* [TEXT BLOCK]:
Alright, so London may not be an obvious example of the UK's general Green And Pleasant-ness - but one campaign still reckons the capital's, er, affinity with nature deserves recognition.

The Greater London National Park City Initiative wants London to be named the world's first national park city - part nature reserve, part urban metropolis, it'll "share similar purposes [with] the UK's current 15 National Parks but would not have any formal planning powers".

Instead, it would work with individuals, community groups and businesses to "improve the quality of the capital's green spaces, and ensure that 100 per cent of children are connected to nature".


Click on the map to study it in more detail (Source: The Greater London National Park City Initiative)

The campaign, officially launched today in Holborn, wants Londoners to sign a "declaration" on its website.

Architect Sir Terry Farrell has already given his backing to the project, calling it "one vision to inspire a million projects".

* [TASK A]: According to the passage on London as a national park city, where was the campaign officially launched?
* [TASK B]: Reproduce the stretch of the passage on London as a national park city from "Instead, it would" through "on its website.".
* [TASK C]: Pick up the passage on London as a national park city where it stops and continue it.

* [EXTRACTED ENTRIES]:
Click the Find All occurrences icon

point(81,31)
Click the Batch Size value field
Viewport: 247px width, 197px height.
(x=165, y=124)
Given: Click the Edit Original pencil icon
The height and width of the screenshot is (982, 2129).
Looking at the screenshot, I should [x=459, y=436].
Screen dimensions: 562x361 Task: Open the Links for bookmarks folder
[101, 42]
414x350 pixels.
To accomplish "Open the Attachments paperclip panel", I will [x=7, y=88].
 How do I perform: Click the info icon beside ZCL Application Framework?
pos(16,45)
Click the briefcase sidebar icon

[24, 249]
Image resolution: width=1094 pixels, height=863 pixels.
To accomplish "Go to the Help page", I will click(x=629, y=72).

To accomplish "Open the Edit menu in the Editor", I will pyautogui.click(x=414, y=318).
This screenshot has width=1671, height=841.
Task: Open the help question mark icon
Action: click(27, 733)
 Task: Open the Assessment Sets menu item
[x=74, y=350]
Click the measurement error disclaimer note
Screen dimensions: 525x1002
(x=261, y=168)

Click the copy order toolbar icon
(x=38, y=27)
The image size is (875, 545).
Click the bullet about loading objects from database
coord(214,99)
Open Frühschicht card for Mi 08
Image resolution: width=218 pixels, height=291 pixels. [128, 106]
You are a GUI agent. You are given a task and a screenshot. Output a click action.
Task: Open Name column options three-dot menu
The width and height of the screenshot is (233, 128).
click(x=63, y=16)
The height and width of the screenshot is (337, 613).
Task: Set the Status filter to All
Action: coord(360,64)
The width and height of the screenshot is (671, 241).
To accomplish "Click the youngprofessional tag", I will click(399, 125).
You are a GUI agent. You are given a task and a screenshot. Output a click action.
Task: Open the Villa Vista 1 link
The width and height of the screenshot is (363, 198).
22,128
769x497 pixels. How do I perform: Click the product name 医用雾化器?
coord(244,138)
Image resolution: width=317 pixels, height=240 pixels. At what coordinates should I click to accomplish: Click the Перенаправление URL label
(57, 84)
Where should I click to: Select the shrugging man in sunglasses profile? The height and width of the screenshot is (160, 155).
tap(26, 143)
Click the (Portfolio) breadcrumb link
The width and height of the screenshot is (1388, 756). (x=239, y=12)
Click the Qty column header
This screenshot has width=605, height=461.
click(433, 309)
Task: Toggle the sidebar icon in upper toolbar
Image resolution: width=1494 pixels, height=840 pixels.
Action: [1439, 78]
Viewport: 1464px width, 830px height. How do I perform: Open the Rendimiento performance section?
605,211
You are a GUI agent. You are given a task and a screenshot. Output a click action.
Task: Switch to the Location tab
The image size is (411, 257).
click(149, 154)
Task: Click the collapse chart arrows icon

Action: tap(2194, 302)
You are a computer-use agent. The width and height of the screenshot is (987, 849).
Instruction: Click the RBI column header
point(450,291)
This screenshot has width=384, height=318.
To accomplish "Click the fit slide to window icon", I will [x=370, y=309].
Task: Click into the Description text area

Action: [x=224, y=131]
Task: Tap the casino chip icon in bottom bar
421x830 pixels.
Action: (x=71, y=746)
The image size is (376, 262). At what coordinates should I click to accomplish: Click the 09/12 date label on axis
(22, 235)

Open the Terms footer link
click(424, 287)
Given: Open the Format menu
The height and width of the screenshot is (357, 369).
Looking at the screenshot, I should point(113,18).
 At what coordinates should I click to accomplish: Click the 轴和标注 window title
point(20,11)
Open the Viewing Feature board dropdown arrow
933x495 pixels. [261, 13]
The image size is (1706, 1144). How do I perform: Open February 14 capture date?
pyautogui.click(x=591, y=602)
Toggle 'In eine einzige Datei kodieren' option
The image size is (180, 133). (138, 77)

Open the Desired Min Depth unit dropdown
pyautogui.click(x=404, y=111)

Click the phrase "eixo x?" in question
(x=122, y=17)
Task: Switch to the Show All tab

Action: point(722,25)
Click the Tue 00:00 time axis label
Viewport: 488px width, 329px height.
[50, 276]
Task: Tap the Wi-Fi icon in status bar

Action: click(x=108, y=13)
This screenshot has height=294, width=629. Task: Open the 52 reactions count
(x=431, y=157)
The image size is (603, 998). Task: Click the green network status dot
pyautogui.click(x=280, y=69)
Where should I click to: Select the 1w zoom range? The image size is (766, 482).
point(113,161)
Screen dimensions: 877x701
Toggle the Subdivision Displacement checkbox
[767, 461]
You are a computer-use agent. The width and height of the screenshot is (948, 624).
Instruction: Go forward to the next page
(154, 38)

* [EXERCISE RESULT A]: In Holborn.

* [EXERCISE RESULT B]:
Instead, it would work with individuals, community groups and businesses to "improve the quality of the capital's green spaces, and ensure that 100 per cent of children are connected to nature".


Click on the map to study it in more detail (Source: The Greater London National Park City Initiative)

The campaign, officially launched today in Holborn, wants Londoners to sign a "declaration" on its website.

* [EXERCISE RESULT C]:
It may sound like a zany scheme - but it may not be such a bad idea. After all, research by engineering consultancy Aecom has suggested that London's 8.3m trees generate £195m in air filtration services, while London's green spaces provide £1.9bn of "climate regulation services".

In fact, Tottenham's cemetary alone produces £140,500 of carbon capturing. That's good business.

Daniel Raven-Ellison, one of the campaign's founders, said the aim was to "create a London where people and nature are better connected, the air is safe to breathe, green homes are affordable and everyone leads healthier and more prosperous lives".